### TASK
Using the entries below, restate word for word only the lines from the one with "1568x757 pixels. At" to the final line, leaving the pictures out.

### INFORMATION GIVEN
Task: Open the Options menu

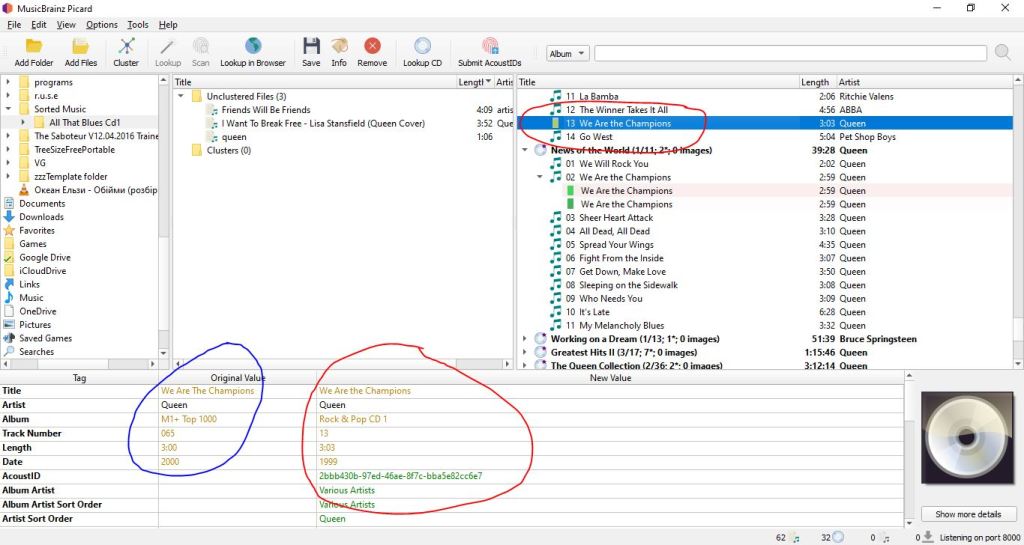Action: pos(101,24)
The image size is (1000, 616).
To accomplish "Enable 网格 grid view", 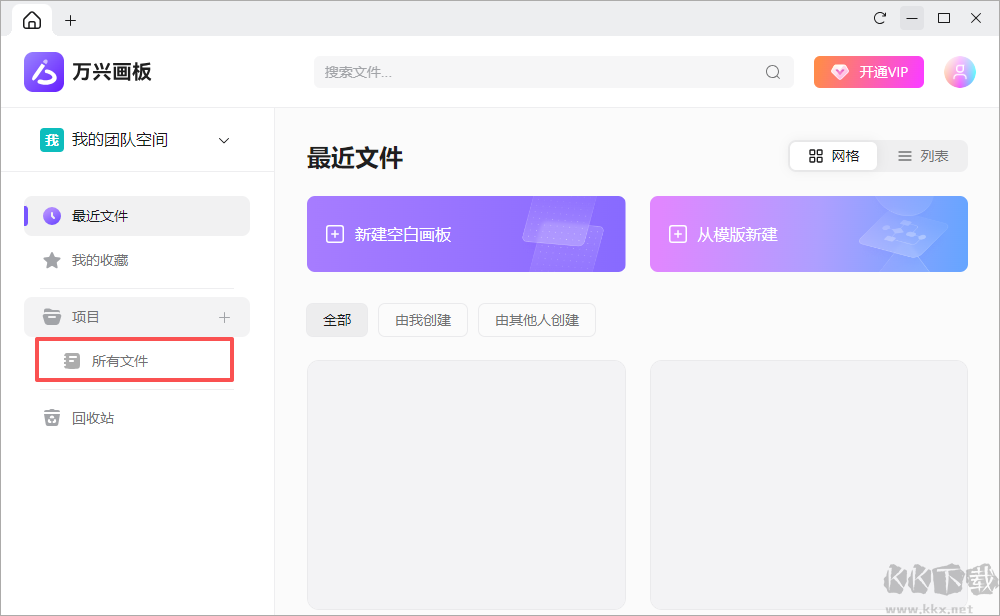I will click(x=833, y=155).
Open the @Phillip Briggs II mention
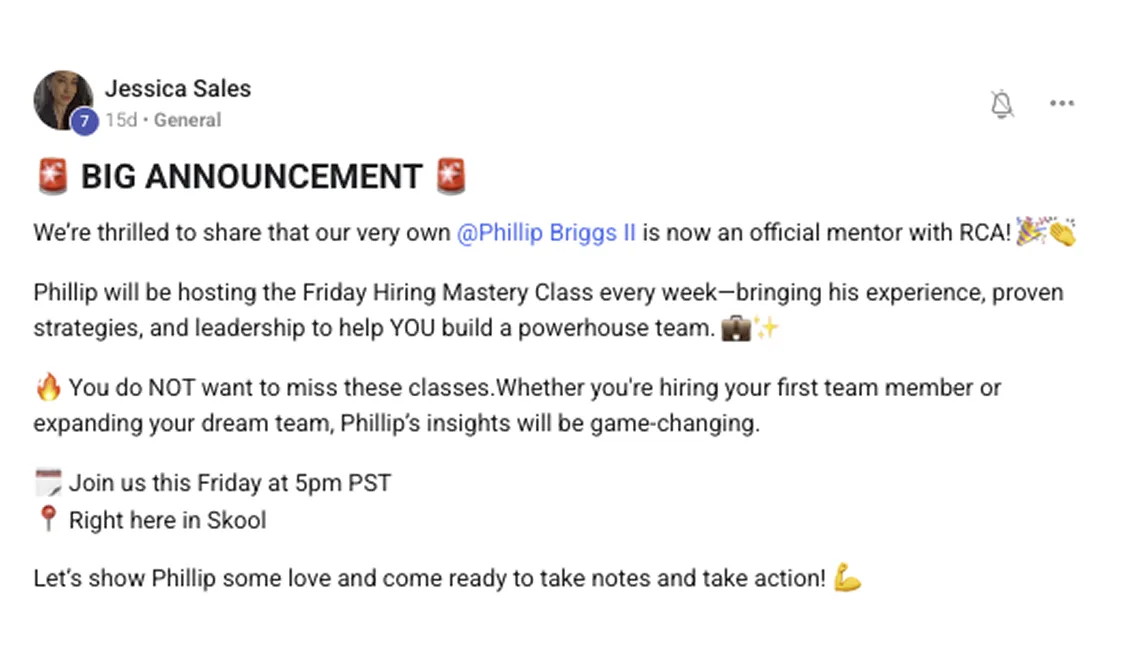 point(546,233)
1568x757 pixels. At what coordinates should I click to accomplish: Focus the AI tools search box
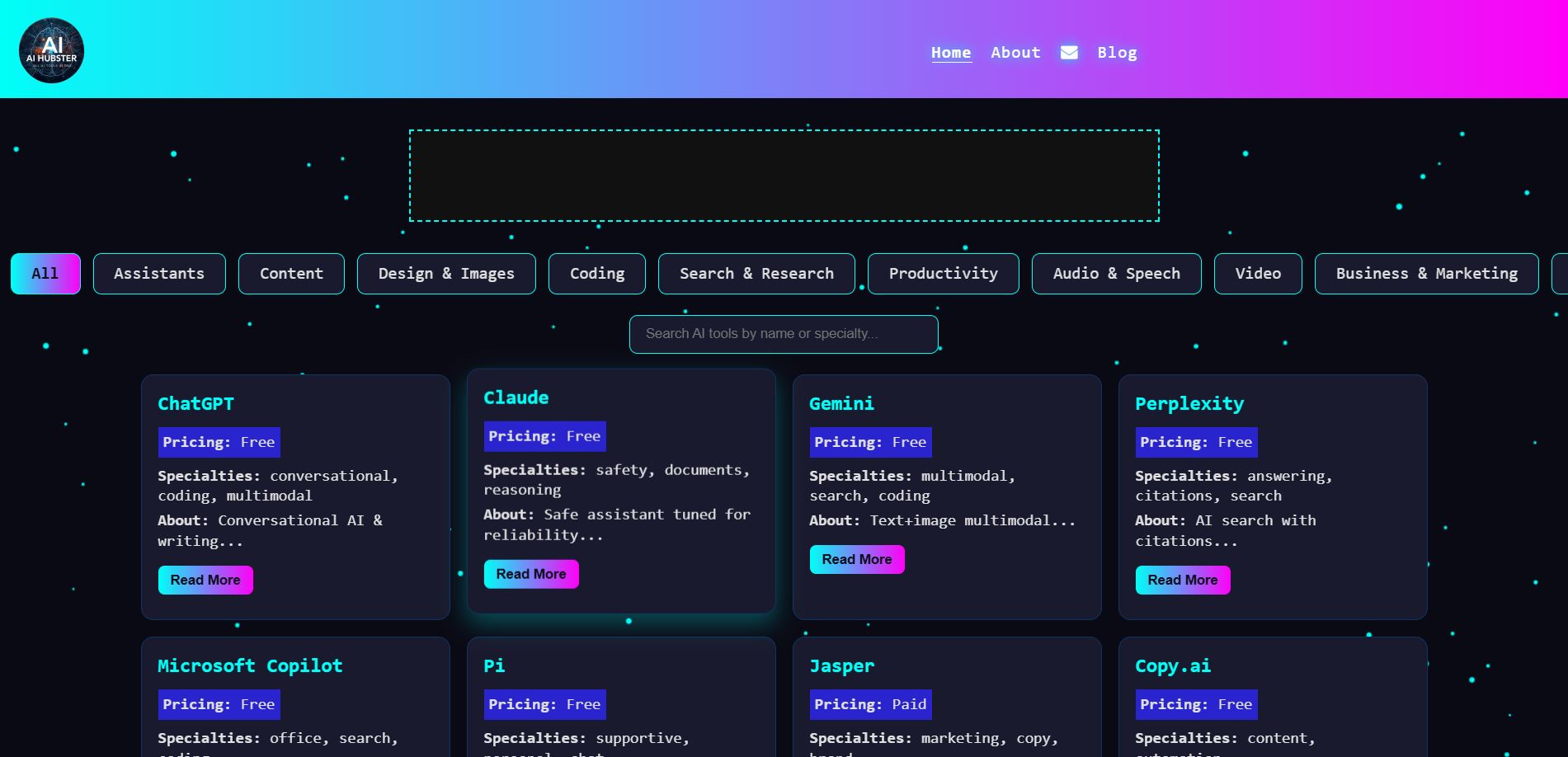(x=784, y=334)
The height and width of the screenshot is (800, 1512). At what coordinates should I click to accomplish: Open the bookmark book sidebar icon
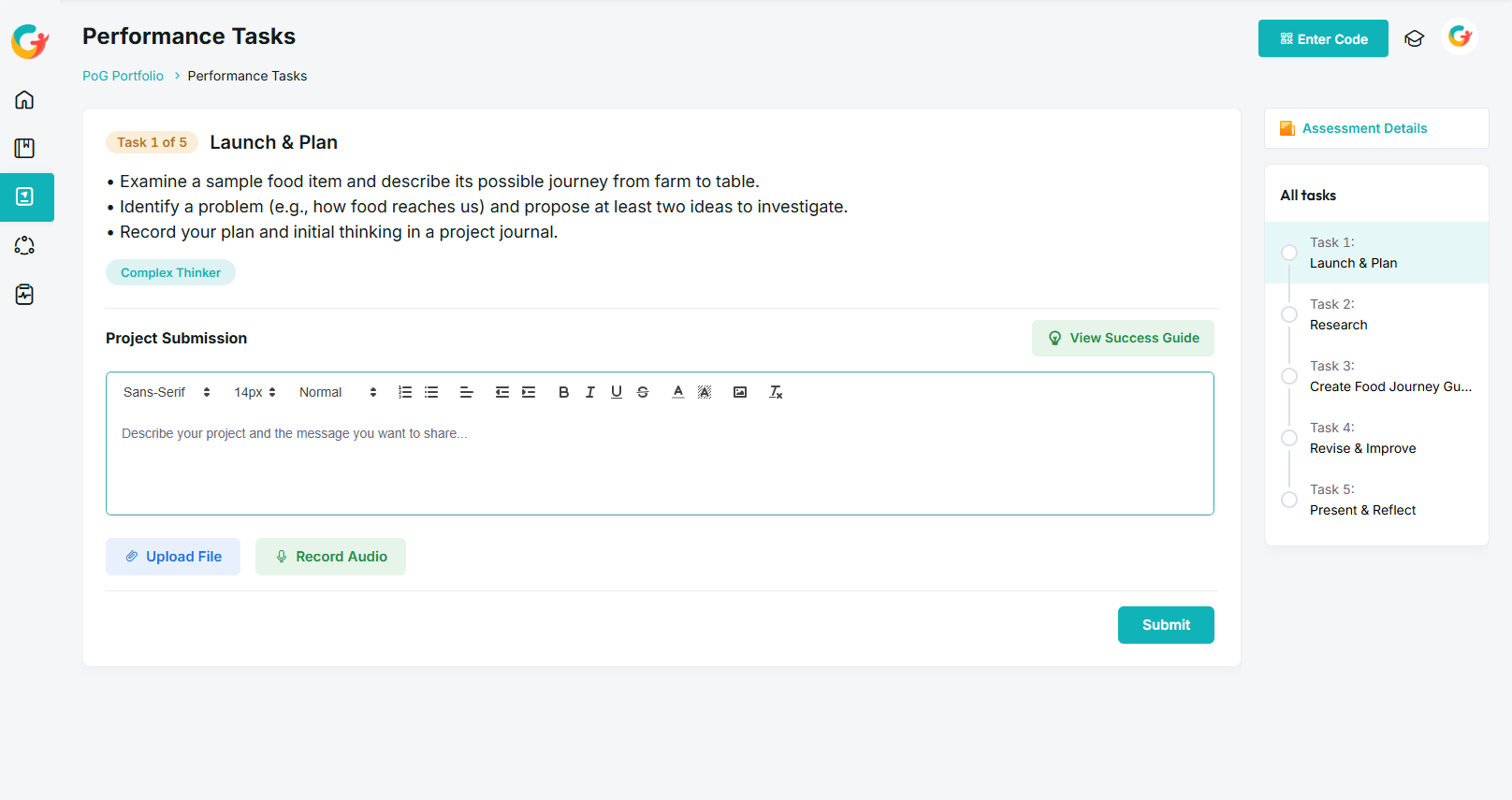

### COMPLETED TASK
1568x757 pixels. At what coordinates should I click to accomplish: Focus the AI tools search box
(x=784, y=334)
The height and width of the screenshot is (800, 1512). At what coordinates should I click to accomplish: Open the bookmark book sidebar icon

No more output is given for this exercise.